Dakar is een grote stad met ingewikkelde wegen en dus lastig om elkaar niet kwijt raken wat natuurlijk wel gebeurt. Het is een zenuwslopend gedoe waarbij we zelfs een keer op een kruispunt over een vluchtheuvel moeten crossen om in de race te blijven. Een paard voor een kar van de stadsreinigingsdienst slaat daarbij op hol en verliest een deel van zijn lading.
Ik krijg ineens het gevoel of ik niet in een rally zit maar bezig ben met een aantal Friezen de elfstedentocht te rijden.
In de auto springen, zo hard mogelijk rijden, niet naar links of rechts kijken, niet naar leuke marktjes bijvoorbeeld of mooie landschappen, soms even stoppen en vlug een foto maken voor de ander je voorbij is en weer verder spurten.
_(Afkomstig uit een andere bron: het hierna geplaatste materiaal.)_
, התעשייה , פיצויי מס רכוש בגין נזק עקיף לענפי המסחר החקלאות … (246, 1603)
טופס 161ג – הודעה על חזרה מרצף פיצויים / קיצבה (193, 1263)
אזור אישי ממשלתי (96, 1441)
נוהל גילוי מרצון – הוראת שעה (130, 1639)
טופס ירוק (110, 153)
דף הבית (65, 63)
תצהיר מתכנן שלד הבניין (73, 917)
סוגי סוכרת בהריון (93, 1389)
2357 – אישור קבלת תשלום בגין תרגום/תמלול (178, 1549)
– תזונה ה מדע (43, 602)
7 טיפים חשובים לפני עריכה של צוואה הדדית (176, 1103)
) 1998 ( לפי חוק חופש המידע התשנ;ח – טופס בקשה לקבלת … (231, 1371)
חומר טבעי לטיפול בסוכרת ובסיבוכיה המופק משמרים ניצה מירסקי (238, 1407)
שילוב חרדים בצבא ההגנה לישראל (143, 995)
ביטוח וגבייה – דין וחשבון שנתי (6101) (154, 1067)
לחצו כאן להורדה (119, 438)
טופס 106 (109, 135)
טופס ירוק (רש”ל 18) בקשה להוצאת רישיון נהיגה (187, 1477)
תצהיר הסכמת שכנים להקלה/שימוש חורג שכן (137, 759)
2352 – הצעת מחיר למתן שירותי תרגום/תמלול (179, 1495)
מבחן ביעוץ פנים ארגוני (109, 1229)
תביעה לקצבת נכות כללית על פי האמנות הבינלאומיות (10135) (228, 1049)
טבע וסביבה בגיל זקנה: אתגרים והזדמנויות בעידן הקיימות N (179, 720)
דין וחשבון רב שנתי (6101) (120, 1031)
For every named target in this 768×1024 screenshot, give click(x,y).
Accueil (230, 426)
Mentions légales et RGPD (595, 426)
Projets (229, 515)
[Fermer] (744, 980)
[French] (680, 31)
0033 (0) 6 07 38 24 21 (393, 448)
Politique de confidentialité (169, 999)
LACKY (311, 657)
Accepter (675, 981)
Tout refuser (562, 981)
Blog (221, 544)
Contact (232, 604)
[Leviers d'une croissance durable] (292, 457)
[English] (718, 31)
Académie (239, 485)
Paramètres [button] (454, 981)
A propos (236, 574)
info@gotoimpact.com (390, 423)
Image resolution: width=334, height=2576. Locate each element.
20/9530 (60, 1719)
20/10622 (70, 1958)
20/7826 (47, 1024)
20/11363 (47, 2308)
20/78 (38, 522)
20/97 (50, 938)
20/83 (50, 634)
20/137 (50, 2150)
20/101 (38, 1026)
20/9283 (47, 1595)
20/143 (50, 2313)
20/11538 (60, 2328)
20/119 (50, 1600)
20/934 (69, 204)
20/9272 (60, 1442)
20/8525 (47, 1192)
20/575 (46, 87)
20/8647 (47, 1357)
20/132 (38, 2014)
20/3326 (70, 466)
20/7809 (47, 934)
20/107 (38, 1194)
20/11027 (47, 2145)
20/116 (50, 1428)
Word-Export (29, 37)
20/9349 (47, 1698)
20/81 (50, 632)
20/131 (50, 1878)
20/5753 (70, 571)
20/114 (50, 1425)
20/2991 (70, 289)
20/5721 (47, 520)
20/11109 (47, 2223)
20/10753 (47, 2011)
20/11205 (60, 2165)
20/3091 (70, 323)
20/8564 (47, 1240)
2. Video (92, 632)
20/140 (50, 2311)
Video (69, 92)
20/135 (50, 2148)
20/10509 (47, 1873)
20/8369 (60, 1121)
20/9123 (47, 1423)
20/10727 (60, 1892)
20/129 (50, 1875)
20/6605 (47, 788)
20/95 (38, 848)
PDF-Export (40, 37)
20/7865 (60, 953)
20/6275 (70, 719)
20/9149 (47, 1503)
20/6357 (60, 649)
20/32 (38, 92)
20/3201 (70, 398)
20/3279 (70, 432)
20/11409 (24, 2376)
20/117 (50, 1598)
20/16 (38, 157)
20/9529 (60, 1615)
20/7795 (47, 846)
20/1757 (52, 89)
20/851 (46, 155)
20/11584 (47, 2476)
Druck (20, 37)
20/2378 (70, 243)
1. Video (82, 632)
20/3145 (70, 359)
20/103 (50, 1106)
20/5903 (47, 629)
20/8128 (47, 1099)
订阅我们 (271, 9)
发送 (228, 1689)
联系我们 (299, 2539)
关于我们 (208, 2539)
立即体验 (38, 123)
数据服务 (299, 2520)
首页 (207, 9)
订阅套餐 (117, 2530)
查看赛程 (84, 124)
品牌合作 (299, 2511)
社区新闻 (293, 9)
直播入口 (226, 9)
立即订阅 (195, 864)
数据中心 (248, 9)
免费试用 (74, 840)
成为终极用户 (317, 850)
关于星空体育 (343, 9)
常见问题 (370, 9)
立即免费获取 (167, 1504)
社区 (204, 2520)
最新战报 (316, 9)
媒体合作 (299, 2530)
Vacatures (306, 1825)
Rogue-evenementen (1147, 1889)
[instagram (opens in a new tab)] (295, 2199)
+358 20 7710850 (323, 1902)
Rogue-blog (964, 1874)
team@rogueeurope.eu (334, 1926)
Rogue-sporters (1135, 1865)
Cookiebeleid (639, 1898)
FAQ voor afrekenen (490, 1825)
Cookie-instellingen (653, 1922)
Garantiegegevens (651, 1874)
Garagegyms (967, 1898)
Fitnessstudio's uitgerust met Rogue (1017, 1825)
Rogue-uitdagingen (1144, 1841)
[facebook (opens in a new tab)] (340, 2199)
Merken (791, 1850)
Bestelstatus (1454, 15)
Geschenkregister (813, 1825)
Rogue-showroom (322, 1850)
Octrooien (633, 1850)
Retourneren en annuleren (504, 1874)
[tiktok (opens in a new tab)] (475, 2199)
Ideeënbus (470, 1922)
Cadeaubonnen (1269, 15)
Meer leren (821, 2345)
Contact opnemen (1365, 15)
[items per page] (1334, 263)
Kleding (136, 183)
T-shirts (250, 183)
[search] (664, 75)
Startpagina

Vervolgens een stuk gezamenlijk klunen bij een grenspost of overnachtingsplaats, maar ook bij het klunen goed opletten dat je de leuke dingen niet deelt maar voor jezelf houdt.
“Friezen ontdooien als het vriest”, zei een deelnemer tegen ons. Maar ze kon ons niet vertellen wat er met Friezen gebeurt als het steeds heter wordt.
 Op de aeroport van Dakar moeten we allemaal in een hokje, duimafdrukken linkerhand, rechterhand en daarna de wijsvingers met als resultaat  een paspoort voor drie maanden Senegal.
Maar hoe nu verder, we zijn inmiddels drie dagen achter op ons programma, en de leiding twijfelt. In hoog tempo worden een aantal onderdelen van het programma geschrapt en we rijden in een chaotische kolonne de verkeerde kant uit naar een resort in de rimboe waar ze ons niet hadden verwacht. Ze hebben namelijk net een grote groep dronken Polen, voor ons blijven er wat stapelbedden over.
Annemieke heeft er inmiddels helemaal genoeg van en steekt dat niet onder stoelen of banken. Met als resultaat dat we een gezellig Afrikaans huisje voor ons apart krijgen.
We kunnen er niet lang van genieten, we gaan knock-out.

Dag 18, dinsdag
De dag begint met het verwisselen van de twee achterbanden. Gelukkig zag Annemieke gisteravond dat ze er beide vreemd uitzagen. En het verklaarde meteen het bobbelige gevoel op de gladde asfaltweg van gister.


Niek trekt meteen zijn overall aan en zet de twee reservebanden, die ik gekregen heb van Hans uit Brakel, eronder.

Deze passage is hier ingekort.